AIM OF THE EXERCISE: The entries are to be output in full, word for word.

[ENTRIES PROVIDED Boundary: Start]

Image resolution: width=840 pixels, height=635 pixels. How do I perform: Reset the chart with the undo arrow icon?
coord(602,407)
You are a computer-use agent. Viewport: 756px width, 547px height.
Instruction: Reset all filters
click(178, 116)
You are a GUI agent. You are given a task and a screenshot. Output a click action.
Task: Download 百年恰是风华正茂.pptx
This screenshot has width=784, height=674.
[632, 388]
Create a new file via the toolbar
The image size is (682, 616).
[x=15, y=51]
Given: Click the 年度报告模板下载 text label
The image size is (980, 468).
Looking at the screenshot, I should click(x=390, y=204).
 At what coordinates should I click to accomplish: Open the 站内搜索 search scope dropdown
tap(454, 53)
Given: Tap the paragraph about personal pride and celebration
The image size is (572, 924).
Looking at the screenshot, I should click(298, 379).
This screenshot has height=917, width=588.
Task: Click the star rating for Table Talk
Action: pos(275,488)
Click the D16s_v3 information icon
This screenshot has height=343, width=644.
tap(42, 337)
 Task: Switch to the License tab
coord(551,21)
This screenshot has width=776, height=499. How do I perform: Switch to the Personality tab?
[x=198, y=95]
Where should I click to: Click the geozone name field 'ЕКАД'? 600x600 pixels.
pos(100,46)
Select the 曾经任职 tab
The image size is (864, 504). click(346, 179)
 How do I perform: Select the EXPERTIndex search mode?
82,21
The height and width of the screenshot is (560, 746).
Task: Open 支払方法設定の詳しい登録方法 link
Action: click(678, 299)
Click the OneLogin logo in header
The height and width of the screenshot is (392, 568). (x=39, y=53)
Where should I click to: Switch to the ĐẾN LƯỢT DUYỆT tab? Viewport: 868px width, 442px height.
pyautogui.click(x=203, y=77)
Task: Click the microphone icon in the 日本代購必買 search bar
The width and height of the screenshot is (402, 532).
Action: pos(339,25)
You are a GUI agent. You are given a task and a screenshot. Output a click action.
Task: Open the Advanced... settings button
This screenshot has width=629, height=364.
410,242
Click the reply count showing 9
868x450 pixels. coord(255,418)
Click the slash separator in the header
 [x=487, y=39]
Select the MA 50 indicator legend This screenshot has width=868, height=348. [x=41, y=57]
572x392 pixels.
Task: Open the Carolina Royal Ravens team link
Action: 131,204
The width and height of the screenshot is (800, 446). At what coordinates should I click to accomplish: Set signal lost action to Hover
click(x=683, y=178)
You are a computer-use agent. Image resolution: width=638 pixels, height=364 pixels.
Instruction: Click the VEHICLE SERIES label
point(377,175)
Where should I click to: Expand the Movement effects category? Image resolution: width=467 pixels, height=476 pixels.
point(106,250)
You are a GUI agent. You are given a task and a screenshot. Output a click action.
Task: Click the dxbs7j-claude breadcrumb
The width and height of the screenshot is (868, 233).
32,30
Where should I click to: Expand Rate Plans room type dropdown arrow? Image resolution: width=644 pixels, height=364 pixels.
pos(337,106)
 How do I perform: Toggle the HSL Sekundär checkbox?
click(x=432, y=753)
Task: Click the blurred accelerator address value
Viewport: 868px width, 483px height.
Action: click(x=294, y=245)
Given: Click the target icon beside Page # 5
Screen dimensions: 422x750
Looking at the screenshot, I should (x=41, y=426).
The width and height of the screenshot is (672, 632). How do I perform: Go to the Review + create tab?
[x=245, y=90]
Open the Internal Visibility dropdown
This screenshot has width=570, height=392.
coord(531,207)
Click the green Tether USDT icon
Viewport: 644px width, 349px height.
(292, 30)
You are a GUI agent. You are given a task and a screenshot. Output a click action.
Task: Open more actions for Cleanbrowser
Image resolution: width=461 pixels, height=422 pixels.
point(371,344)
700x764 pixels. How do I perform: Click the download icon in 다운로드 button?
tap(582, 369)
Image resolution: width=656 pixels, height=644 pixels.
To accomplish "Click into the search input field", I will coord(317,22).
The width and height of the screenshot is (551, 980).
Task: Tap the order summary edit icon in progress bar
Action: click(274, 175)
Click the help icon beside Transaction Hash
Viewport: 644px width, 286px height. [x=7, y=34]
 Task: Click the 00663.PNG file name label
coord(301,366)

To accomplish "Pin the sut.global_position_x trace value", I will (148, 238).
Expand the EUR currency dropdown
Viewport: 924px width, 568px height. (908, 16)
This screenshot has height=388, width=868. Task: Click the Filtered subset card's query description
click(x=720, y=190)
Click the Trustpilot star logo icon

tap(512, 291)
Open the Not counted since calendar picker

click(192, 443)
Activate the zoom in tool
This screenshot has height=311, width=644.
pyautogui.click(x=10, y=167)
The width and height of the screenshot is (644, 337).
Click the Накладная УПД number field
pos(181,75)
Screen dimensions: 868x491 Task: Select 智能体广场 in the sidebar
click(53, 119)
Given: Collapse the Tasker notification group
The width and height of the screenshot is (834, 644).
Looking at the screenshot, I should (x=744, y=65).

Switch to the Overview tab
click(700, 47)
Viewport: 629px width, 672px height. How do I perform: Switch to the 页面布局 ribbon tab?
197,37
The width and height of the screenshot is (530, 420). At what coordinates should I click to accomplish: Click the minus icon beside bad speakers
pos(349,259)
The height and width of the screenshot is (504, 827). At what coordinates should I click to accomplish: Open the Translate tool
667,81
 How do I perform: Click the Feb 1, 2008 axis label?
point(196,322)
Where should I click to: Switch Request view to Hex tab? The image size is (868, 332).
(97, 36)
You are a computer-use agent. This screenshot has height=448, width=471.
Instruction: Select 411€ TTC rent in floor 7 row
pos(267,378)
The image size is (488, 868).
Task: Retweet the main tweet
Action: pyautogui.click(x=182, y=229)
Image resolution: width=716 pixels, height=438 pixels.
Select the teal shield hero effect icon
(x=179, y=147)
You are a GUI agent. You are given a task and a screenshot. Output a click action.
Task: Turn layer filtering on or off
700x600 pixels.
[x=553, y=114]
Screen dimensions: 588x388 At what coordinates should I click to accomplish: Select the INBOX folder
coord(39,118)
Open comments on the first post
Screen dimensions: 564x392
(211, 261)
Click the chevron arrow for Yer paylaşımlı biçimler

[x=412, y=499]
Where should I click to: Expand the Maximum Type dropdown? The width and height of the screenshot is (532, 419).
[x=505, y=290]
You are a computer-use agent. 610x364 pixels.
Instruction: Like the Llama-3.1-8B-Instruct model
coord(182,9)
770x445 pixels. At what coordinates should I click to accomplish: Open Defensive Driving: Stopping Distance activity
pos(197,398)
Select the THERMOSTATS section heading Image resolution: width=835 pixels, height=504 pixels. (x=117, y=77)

[ENTRIES PROVIDED Boundary: End]

RESPONSE BELOW:
Image resolution: width=840 pixels, height=635 pixels. How do I perform: Reset the chart with the undo arrow icon?
coord(602,407)
You are a computer-use agent. Viewport: 756px width, 547px height.
Instruction: Reset all filters
click(178, 116)
You are a GUI agent. You are given a task and a screenshot. Output a click action.
Task: Download 百年恰是风华正茂.pptx
This screenshot has width=784, height=674.
[632, 388]
Create a new file via the toolbar
The image size is (682, 616).
[x=15, y=51]
Given: Click the 年度报告模板下载 text label
The image size is (980, 468).
Looking at the screenshot, I should click(x=390, y=204).
 At what coordinates should I click to accomplish: Open the 站内搜索 search scope dropdown
tap(454, 53)
Given: Tap the paragraph about personal pride and celebration
The image size is (572, 924).
Looking at the screenshot, I should click(298, 379).
This screenshot has height=917, width=588.
Task: Click the star rating for Table Talk
Action: pos(275,488)
Click the D16s_v3 information icon
This screenshot has height=343, width=644.
tap(42, 337)
 Task: Switch to the License tab
coord(551,21)
This screenshot has width=776, height=499. How do I perform: Switch to the Personality tab?
[x=198, y=95]
Where should I click to: Click the geozone name field 'ЕКАД'? 600x600 pixels.
pos(100,46)
Select the 曾经任职 tab
The image size is (864, 504). click(346, 179)
 How do I perform: Select the EXPERTIndex search mode?
82,21
The height and width of the screenshot is (560, 746).
Task: Open 支払方法設定の詳しい登録方法 link
Action: click(678, 299)
Click the OneLogin logo in header
The height and width of the screenshot is (392, 568). (x=39, y=53)
Where should I click to: Switch to the ĐẾN LƯỢT DUYỆT tab? Viewport: 868px width, 442px height.
pyautogui.click(x=203, y=77)
Task: Click the microphone icon in the 日本代購必買 search bar
The width and height of the screenshot is (402, 532).
Action: pos(339,25)
You are a GUI agent. You are given a task and a screenshot. Output a click action.
Task: Open the Advanced... settings button
This screenshot has width=629, height=364.
410,242
Click the reply count showing 9
868x450 pixels. coord(255,418)
Click the slash separator in the header
 [x=487, y=39]
Select the MA 50 indicator legend This screenshot has width=868, height=348. [x=41, y=57]
572x392 pixels.
Task: Open the Carolina Royal Ravens team link
Action: 131,204
The width and height of the screenshot is (800, 446). At what coordinates should I click to accomplish: Set signal lost action to Hover
click(x=683, y=178)
You are a computer-use agent. Image resolution: width=638 pixels, height=364 pixels.
Instruction: Click the VEHICLE SERIES label
point(377,175)
Where should I click to: Expand the Movement effects category? Image resolution: width=467 pixels, height=476 pixels.
point(106,250)
You are a GUI agent. You are given a task and a screenshot. Output a click action.
Task: Click the dxbs7j-claude breadcrumb
The width and height of the screenshot is (868, 233).
32,30
Where should I click to: Expand Rate Plans room type dropdown arrow? Image resolution: width=644 pixels, height=364 pixels.
pos(337,106)
 How do I perform: Toggle the HSL Sekundär checkbox?
click(x=432, y=753)
Task: Click the blurred accelerator address value
Viewport: 868px width, 483px height.
Action: click(x=294, y=245)
Given: Click the target icon beside Page # 5
Screen dimensions: 422x750
Looking at the screenshot, I should (x=41, y=426).
The width and height of the screenshot is (672, 632). How do I perform: Go to the Review + create tab?
[x=245, y=90]
Open the Internal Visibility dropdown
This screenshot has width=570, height=392.
coord(531,207)
Click the green Tether USDT icon
Viewport: 644px width, 349px height.
(292, 30)
You are a GUI agent. You are given a task and a screenshot. Output a click action.
Task: Open more actions for Cleanbrowser
Image resolution: width=461 pixels, height=422 pixels.
point(371,344)
700x764 pixels. How do I perform: Click the download icon in 다운로드 button?
tap(582, 369)
Image resolution: width=656 pixels, height=644 pixels.
To accomplish "Click into the search input field", I will coord(317,22).
The width and height of the screenshot is (551, 980).
Task: Tap the order summary edit icon in progress bar
Action: click(274, 175)
Click the help icon beside Transaction Hash
Viewport: 644px width, 286px height. [x=7, y=34]
 Task: Click the 00663.PNG file name label
coord(301,366)

To accomplish "Pin the sut.global_position_x trace value", I will (148, 238).
Expand the EUR currency dropdown
Viewport: 924px width, 568px height. (908, 16)
This screenshot has height=388, width=868. Task: Click the Filtered subset card's query description
click(x=720, y=190)
Click the Trustpilot star logo icon

tap(512, 291)
Open the Not counted since calendar picker

click(192, 443)
Activate the zoom in tool
This screenshot has height=311, width=644.
pyautogui.click(x=10, y=167)
The width and height of the screenshot is (644, 337).
Click the Накладная УПД number field
pos(181,75)
Screen dimensions: 868x491 Task: Select 智能体广场 in the sidebar
click(53, 119)
Given: Collapse the Tasker notification group
The width and height of the screenshot is (834, 644).
Looking at the screenshot, I should (x=744, y=65).

Switch to the Overview tab
click(700, 47)
Viewport: 629px width, 672px height. How do I perform: Switch to the 页面布局 ribbon tab?
197,37
The width and height of the screenshot is (530, 420). At what coordinates should I click to accomplish: Click the minus icon beside bad speakers
pos(349,259)
The height and width of the screenshot is (504, 827). At what coordinates should I click to accomplish: Open the Translate tool
667,81
 How do I perform: Click the Feb 1, 2008 axis label?
point(196,322)
Where should I click to: Switch Request view to Hex tab? The image size is (868, 332).
(97, 36)
You are a computer-use agent. This screenshot has height=448, width=471.
Instruction: Select 411€ TTC rent in floor 7 row
pos(267,378)
The image size is (488, 868).
Task: Retweet the main tweet
Action: pyautogui.click(x=182, y=229)
Image resolution: width=716 pixels, height=438 pixels.
Select the teal shield hero effect icon
(x=179, y=147)
You are a GUI agent. You are given a task and a screenshot. Output a click action.
Task: Turn layer filtering on or off
700x600 pixels.
[x=553, y=114]
Screen dimensions: 588x388 At what coordinates should I click to accomplish: Select the INBOX folder
coord(39,118)
Open comments on the first post
Screen dimensions: 564x392
(211, 261)
Click the chevron arrow for Yer paylaşımlı biçimler

[x=412, y=499]
Where should I click to: Expand the Maximum Type dropdown? The width and height of the screenshot is (532, 419).
[x=505, y=290]
You are a computer-use agent. 610x364 pixels.
Instruction: Like the Llama-3.1-8B-Instruct model
coord(182,9)
770x445 pixels. At what coordinates should I click to accomplish: Open Defensive Driving: Stopping Distance activity
pos(197,398)
Select the THERMOSTATS section heading Image resolution: width=835 pixels, height=504 pixels. (x=117, y=77)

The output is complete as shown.